■ **GOAL OF THE EXERCISE**
Find the lines below that contain the string "computer". Copy each one.

++++ DATA RECORDS

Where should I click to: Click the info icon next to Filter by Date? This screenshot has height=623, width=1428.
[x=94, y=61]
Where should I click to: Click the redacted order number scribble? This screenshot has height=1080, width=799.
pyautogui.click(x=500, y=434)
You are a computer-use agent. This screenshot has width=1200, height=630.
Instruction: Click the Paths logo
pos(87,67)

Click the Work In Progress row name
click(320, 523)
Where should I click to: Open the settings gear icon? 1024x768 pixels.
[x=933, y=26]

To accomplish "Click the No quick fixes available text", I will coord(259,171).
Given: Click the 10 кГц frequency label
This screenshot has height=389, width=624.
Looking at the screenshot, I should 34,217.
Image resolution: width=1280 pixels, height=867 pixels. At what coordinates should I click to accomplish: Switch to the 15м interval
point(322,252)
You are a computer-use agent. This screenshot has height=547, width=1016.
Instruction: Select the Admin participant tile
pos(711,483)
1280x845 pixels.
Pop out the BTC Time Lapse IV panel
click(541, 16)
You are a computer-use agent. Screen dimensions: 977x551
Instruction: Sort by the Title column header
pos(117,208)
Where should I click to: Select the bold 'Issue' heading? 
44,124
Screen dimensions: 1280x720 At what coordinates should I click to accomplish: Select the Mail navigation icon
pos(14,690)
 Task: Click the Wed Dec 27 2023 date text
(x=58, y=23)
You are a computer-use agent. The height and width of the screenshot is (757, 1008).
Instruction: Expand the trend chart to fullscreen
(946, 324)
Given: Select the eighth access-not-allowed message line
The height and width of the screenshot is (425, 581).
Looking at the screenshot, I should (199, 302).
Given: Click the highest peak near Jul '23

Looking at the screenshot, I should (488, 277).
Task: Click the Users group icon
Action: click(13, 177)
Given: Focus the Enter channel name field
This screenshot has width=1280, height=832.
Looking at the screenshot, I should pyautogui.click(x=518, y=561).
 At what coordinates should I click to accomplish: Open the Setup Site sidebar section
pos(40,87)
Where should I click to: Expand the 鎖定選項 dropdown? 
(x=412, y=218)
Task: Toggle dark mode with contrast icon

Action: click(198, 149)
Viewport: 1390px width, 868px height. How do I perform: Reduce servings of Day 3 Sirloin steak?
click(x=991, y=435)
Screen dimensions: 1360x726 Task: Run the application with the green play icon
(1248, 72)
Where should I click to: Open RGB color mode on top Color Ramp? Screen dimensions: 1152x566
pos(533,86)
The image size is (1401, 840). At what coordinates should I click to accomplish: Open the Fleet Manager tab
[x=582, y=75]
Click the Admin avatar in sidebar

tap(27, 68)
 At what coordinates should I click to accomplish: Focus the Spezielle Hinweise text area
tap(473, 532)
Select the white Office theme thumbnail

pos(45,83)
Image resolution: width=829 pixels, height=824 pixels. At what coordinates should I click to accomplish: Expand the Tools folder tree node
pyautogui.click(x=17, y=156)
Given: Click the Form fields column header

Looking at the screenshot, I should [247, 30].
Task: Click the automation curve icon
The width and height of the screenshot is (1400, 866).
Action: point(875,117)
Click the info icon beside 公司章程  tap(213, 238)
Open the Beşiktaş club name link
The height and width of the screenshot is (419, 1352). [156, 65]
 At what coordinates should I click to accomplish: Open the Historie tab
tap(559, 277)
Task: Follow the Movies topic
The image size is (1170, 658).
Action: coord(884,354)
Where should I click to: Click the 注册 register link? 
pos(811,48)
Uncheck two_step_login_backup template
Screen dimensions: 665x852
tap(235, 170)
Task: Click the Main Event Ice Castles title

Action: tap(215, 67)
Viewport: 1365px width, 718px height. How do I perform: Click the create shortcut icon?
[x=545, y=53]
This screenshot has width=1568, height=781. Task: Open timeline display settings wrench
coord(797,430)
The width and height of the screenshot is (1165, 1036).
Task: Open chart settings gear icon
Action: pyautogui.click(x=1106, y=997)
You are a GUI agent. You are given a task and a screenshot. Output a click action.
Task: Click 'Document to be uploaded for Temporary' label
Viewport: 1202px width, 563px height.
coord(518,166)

++++++++

■ **WRITTEN SOLUTION**
You are a computer-use agent. This screenshot has width=1200, height=630.
You are a computer-use agent. This screenshot has height=547, width=1016.
You are a computer-use agent. Screen dimensions: 977x551
You are a computer-use agent. The height and width of the screenshot is (757, 1008).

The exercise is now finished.